■ What is needed
Starting with the line that holds "The height and" and stopping after the line that holds "Given: Choose the 1300 label on the legend", repeat the lines below word for word, without the pictures.
(Provided information begins)
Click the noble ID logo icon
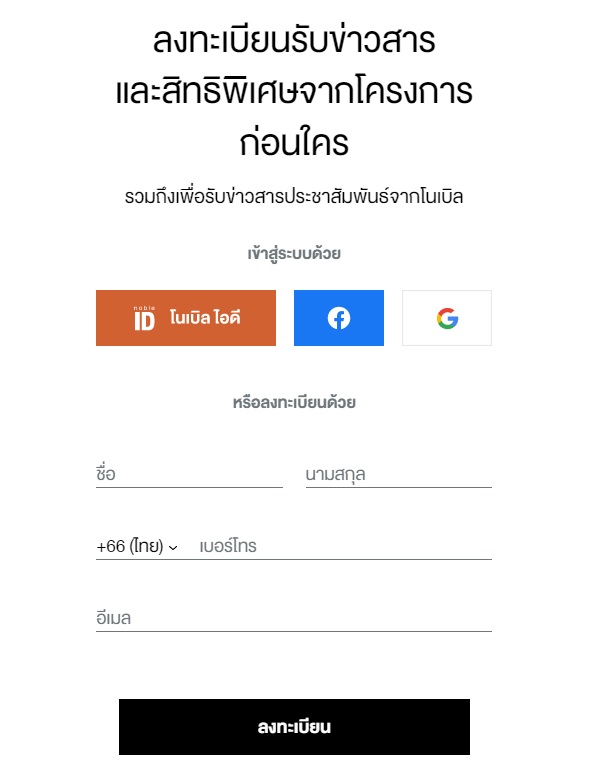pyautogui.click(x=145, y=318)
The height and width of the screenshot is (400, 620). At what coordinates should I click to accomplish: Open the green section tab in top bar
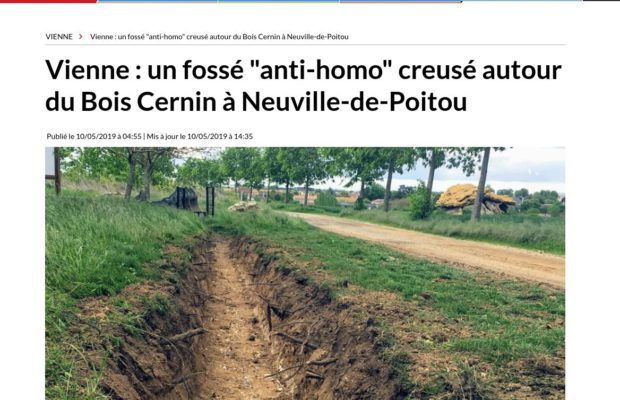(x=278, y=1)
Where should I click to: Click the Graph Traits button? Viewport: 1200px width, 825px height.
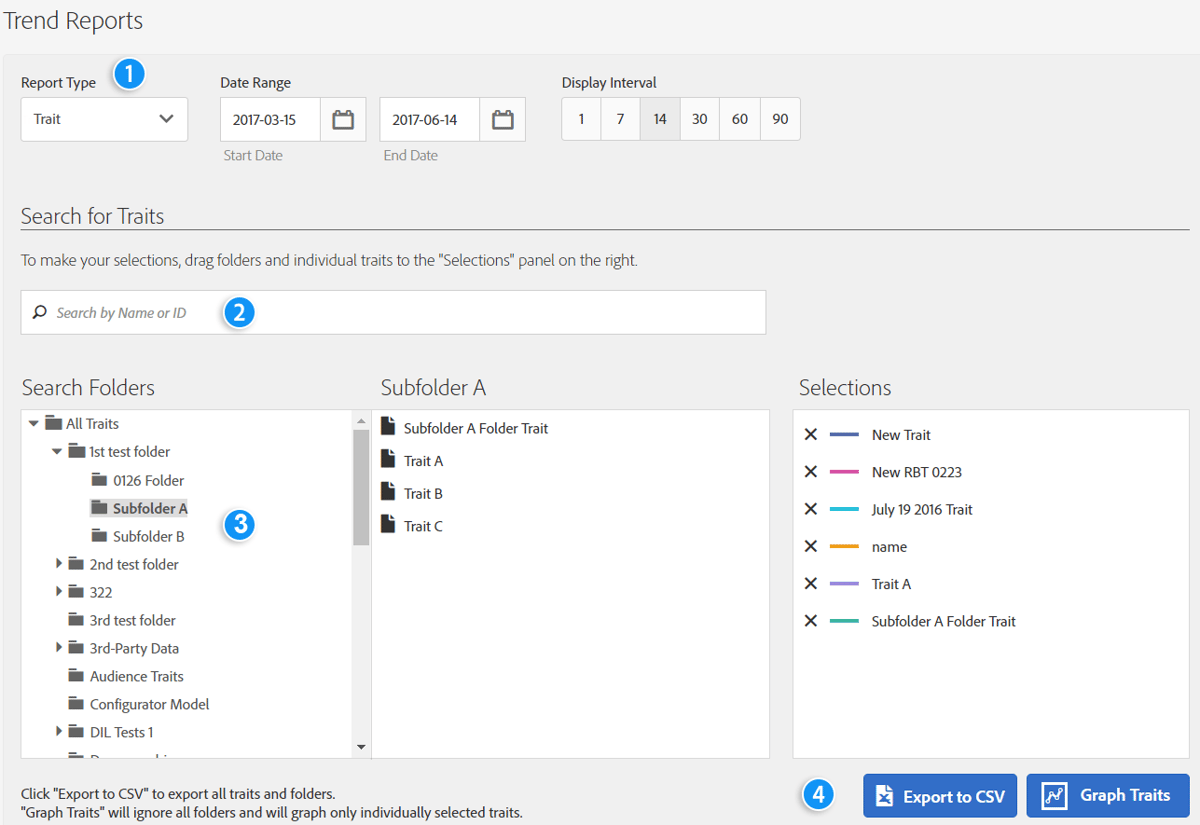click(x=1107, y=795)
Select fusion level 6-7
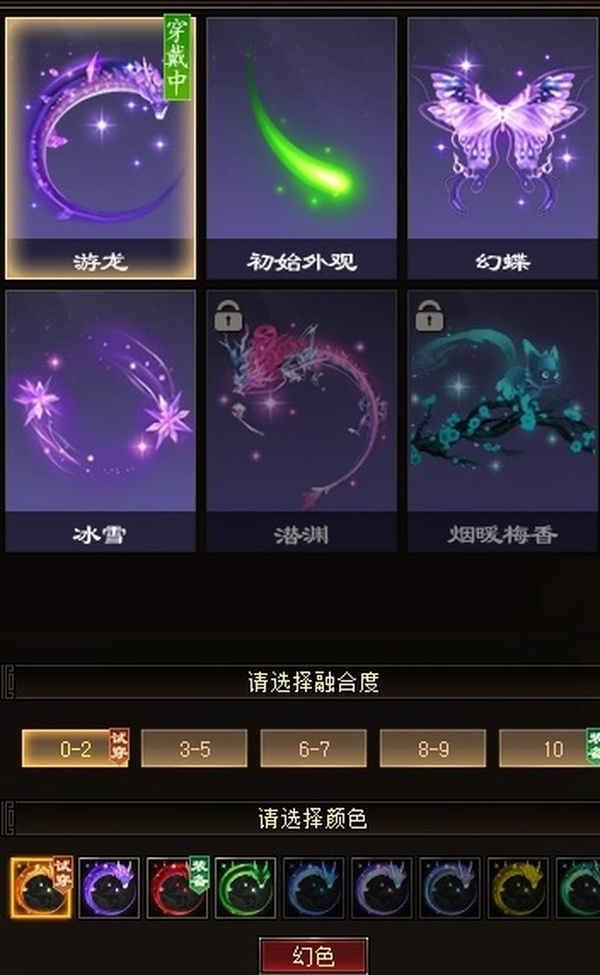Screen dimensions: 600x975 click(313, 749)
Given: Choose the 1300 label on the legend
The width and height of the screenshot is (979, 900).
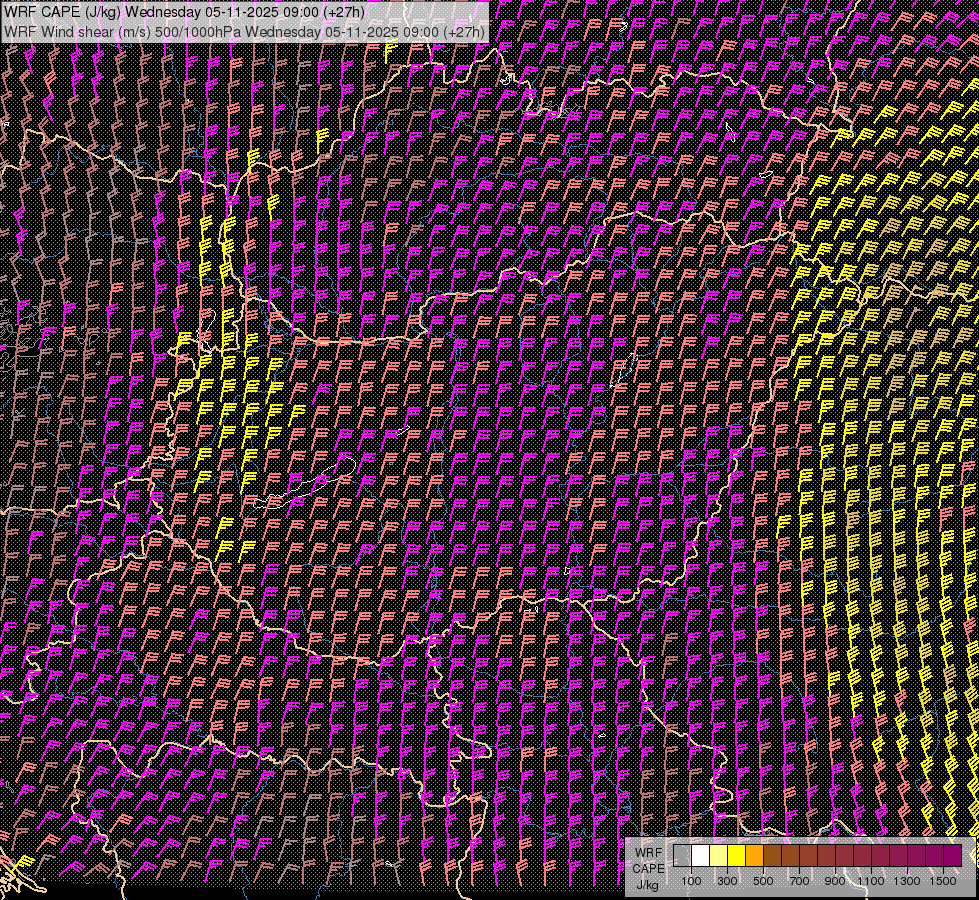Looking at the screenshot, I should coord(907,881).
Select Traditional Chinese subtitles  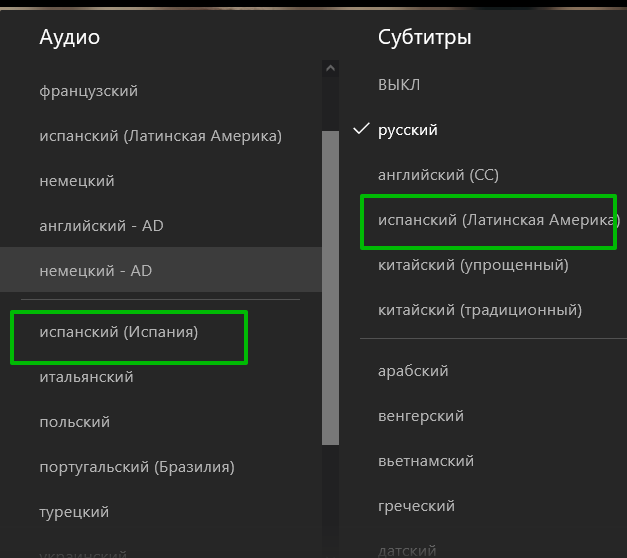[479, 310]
(Provided information ends)
■ Expected answer
The height and width of the screenshot is (400, 620). At what coordinates should I click to accomplish: Open the green section tab in top bar
(x=278, y=1)
Where should I click to: Click the Graph Traits button? Viewport: 1200px width, 825px height.
click(x=1107, y=795)
Select fusion level 6-7
Screen dimensions: 600x975 click(313, 749)
Given: Choose the 1300 label on the legend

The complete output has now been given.